*WHAT IS REQUIRED*: Check each line of the listing for the string "header", then state how many lines have it. Only the number is wanted.

*DATA RECORDS*:
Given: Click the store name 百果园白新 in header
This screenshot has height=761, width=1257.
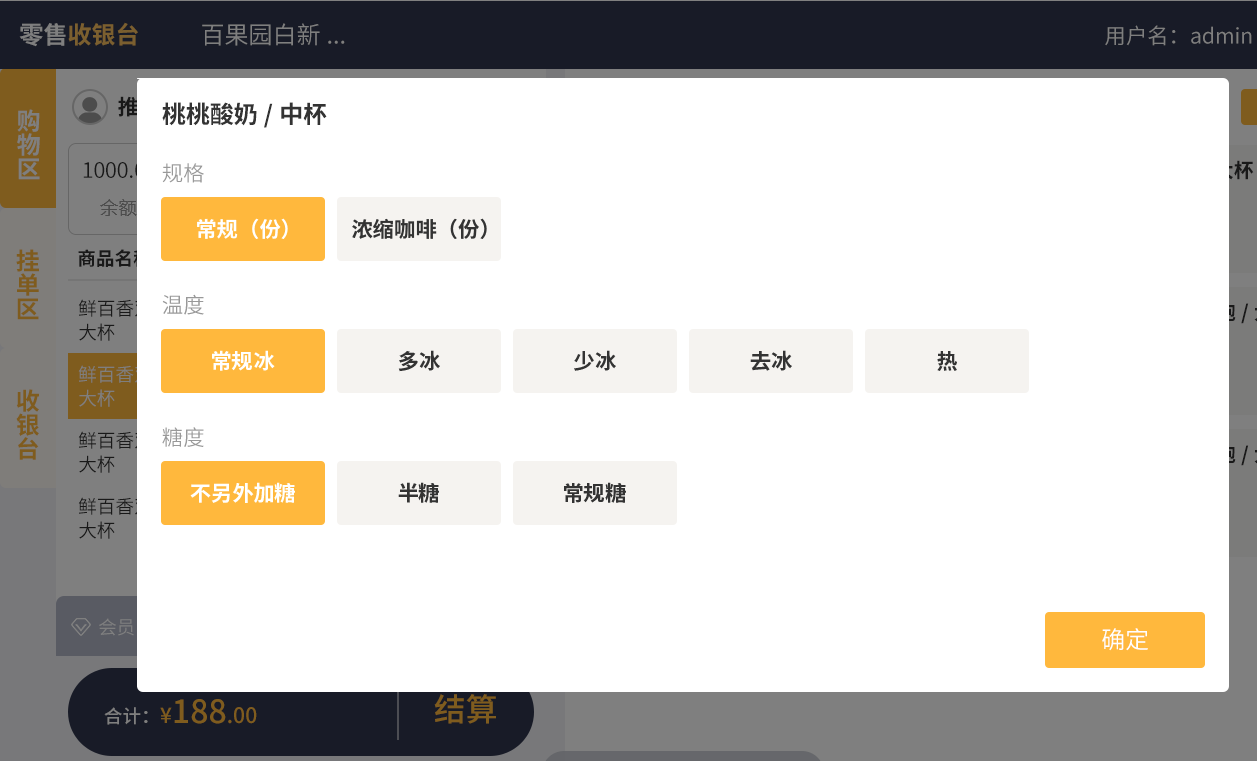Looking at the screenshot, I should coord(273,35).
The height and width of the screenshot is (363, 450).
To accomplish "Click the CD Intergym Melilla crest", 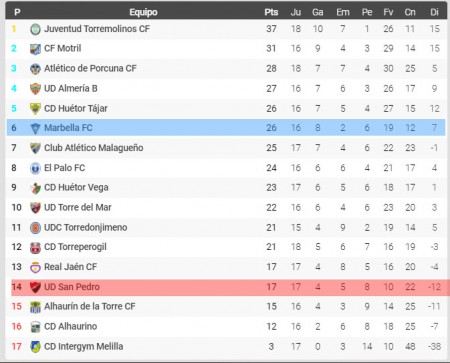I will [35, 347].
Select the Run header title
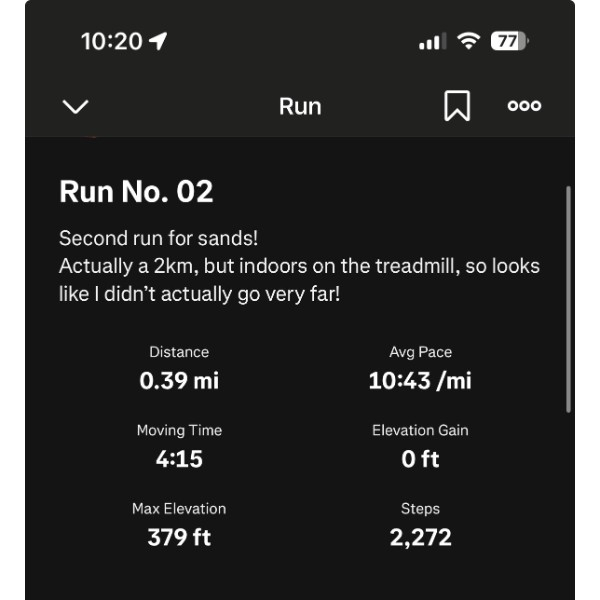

*COMPLETED EXERCISE*: 2